Long time conservation supporter, Linda Campbell of Feilding, is a recipient of a 2011 Conservation Award from the Department of Conservation.
“This award recognises the efforts and achievements of people like Linda who work quietly behind the scenes, but are really making a difference on the ground,” said Department of Conservation Manawatü Rangitïkei Area Manager Jason Roxburgh.
In her private life, Linda has helped DOC with long-tailed bat surveys, the Te Potae O Awarua stoat trap line and supported many and various plantings and public events.
But it is her work as a role model for students and the wider community that really stands out. “As a school principal, I want to develop good citizens, and that is partly what school involvement in conservation is about,” explained Linda.

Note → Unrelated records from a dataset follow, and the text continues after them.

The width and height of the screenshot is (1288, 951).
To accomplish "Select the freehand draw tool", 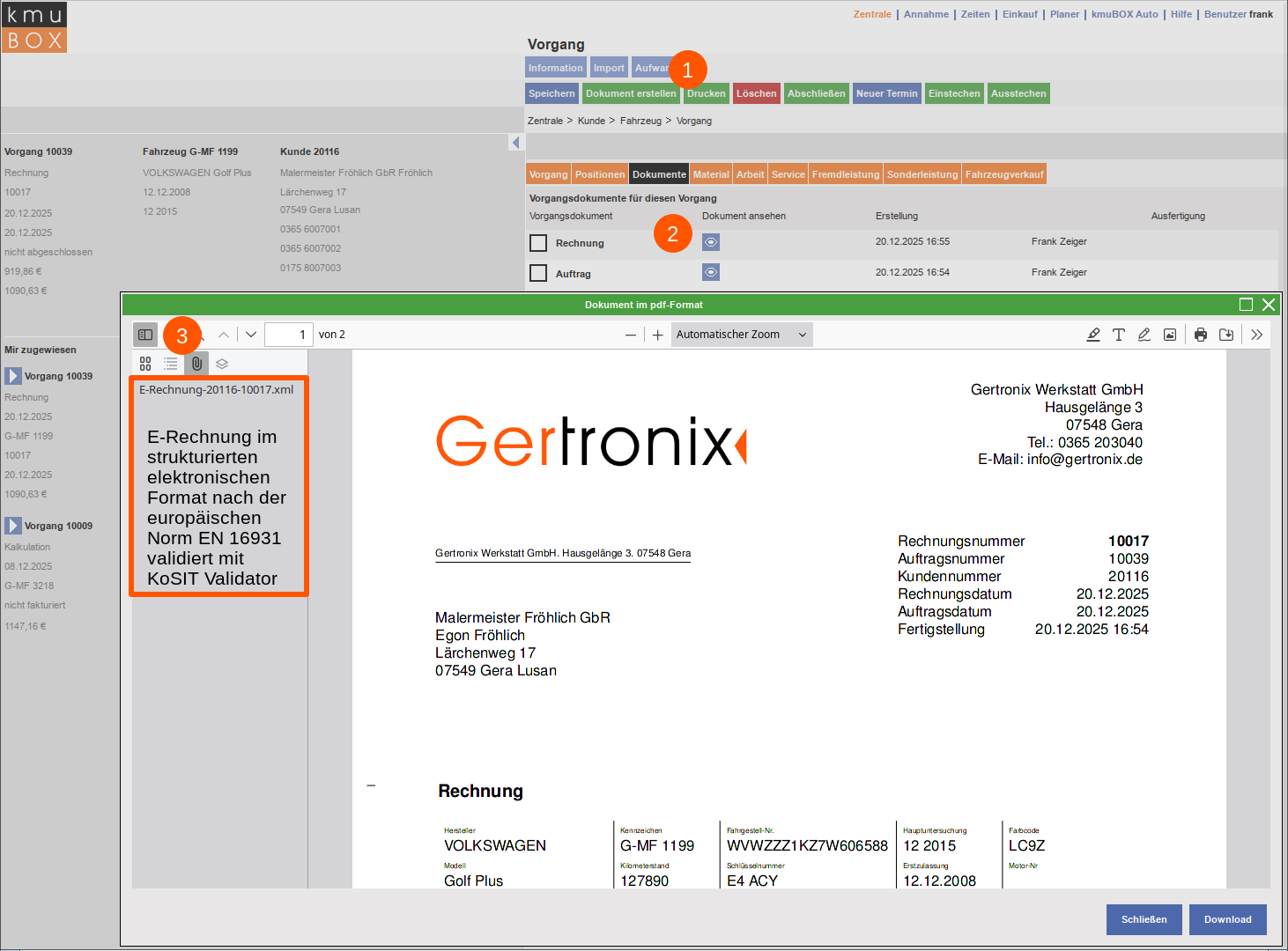I will coord(1144,335).
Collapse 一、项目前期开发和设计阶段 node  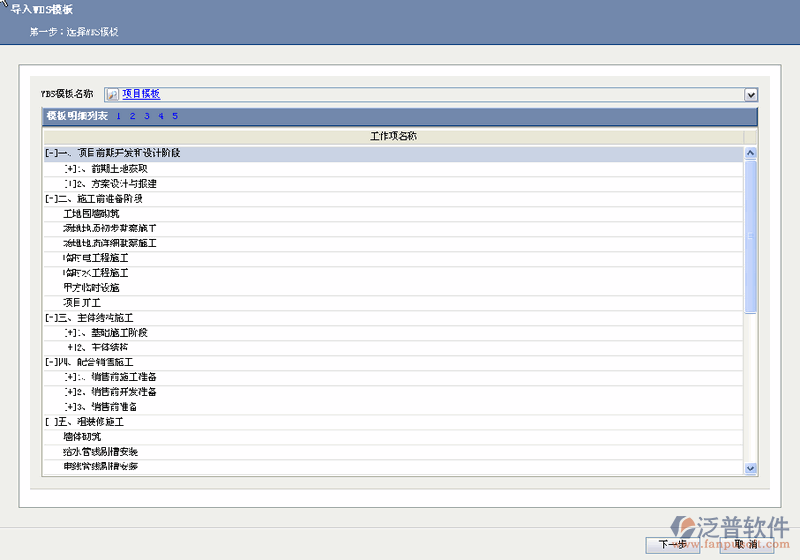tap(50, 154)
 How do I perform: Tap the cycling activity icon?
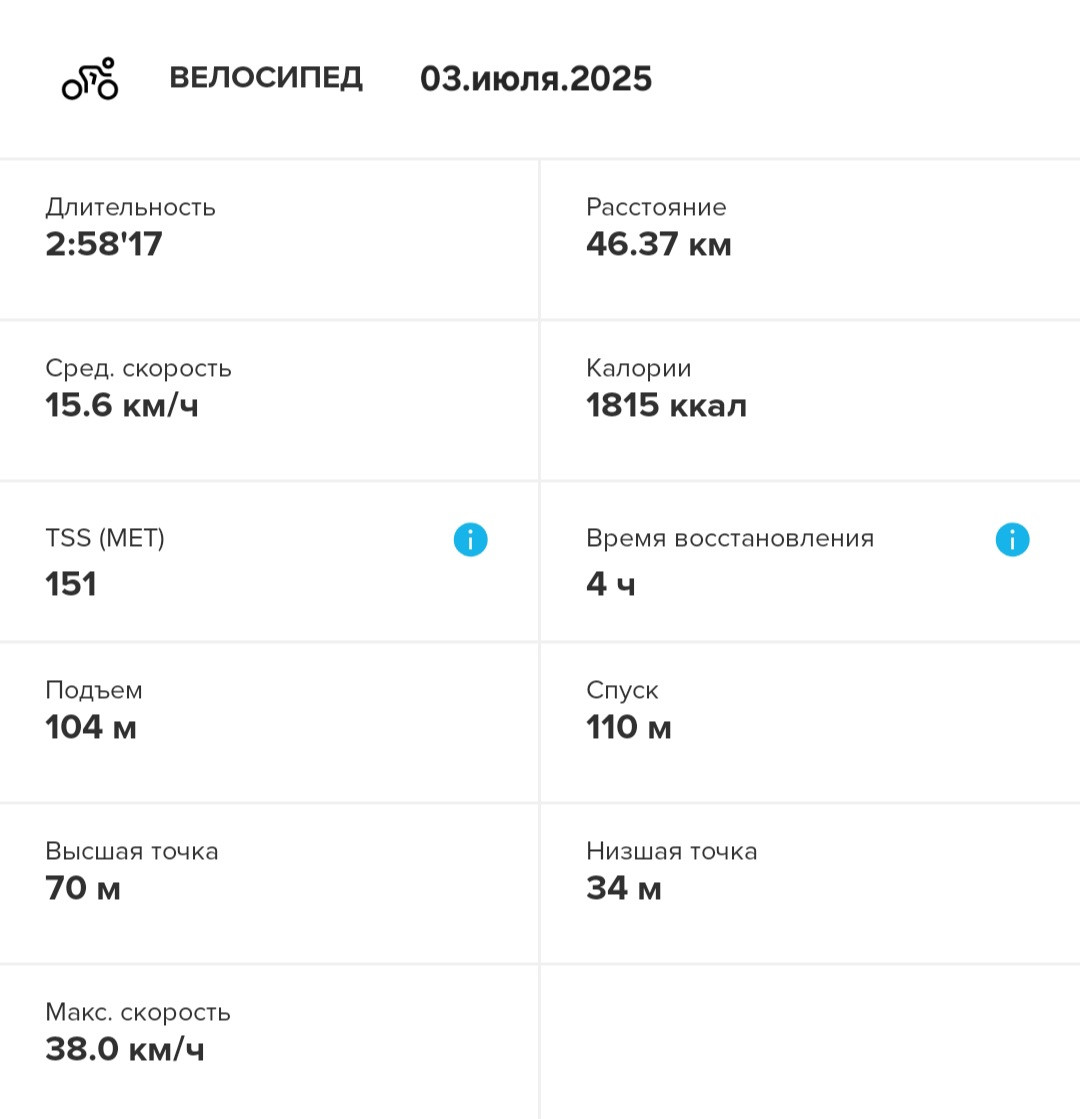tap(90, 79)
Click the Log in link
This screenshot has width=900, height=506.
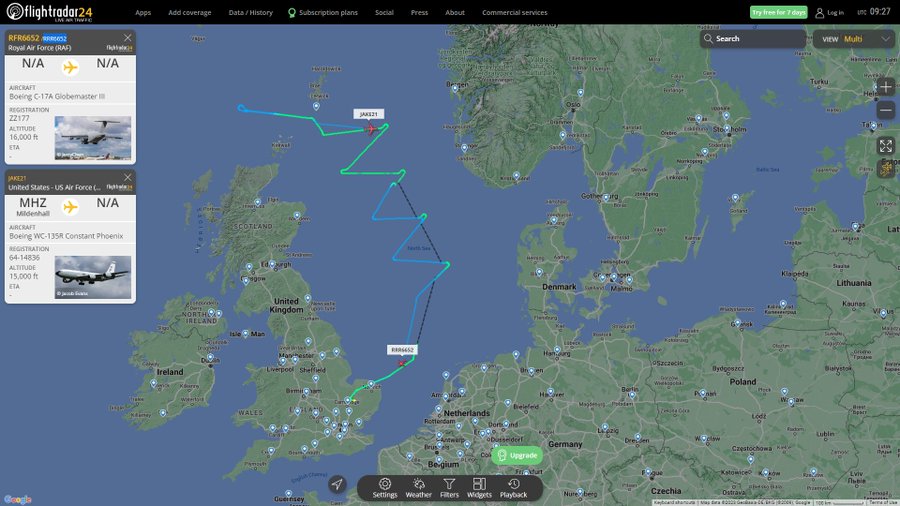point(829,13)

It began at Okaiawa School in rural Taranaki, where Linda involved the school in worm farming, recycling and water studies. She arranged field trips and camps with environmental themes. Linda’s most memorable camp was a trip to Waitomo, where staff from DOC taught the students about native bats and led a night trip in the caves.
Linda became principal of Kimbolton School in 2003, and soon involved the students in a variety of conservation activities, achieving Gold (Level 3) status in the Enviro-School programme. The school adopted the Kimbolton Scenic Bush Reserve, where they combat weeds, grow eco-sourced plants, carry out insect studies, and help with pest control, fencing, and track development.
Linda and students of Kimbolton School refuel after planting spinifex at Tangimoana Beach with DOC in 2010
But their conservation efforts extend beyond this. In 2009, students restored the old library in Kimbolton. The school holds annual clean-ups during Keep New Zealand Beautiful week. They are part of the ‘Paper for Trees’ and ‘Trees for Survival’ programmes and grow native sand binding grasses to plant at Manawatu beaches with DOC. They are also strong advocates for recycling in the wider community.
Like many of the unsung heroes of conservation, Linda is reluctant to accept responsibility for this - “These things only happen if there is a team working together,” she said. “I am really surprised to be getting a Conservation Award, because I don’t think it is deserved. I haven’t really done a lot of hands-on stuff compared to some people. I’m more about getting children and other people involved.”
“You don’t have to be hands-on to contribute,” comments Mr Roxburgh. “Thanks to Linda’s enthusiastic leadership and persistence, the Kimbolton community is now very aware of conservation and parents are actively involved with the school’s environmental efforts. This kind of support is invaluable.”
Linda Campbell’s award will be presented at an afternoon tea for the school community during the last week of term.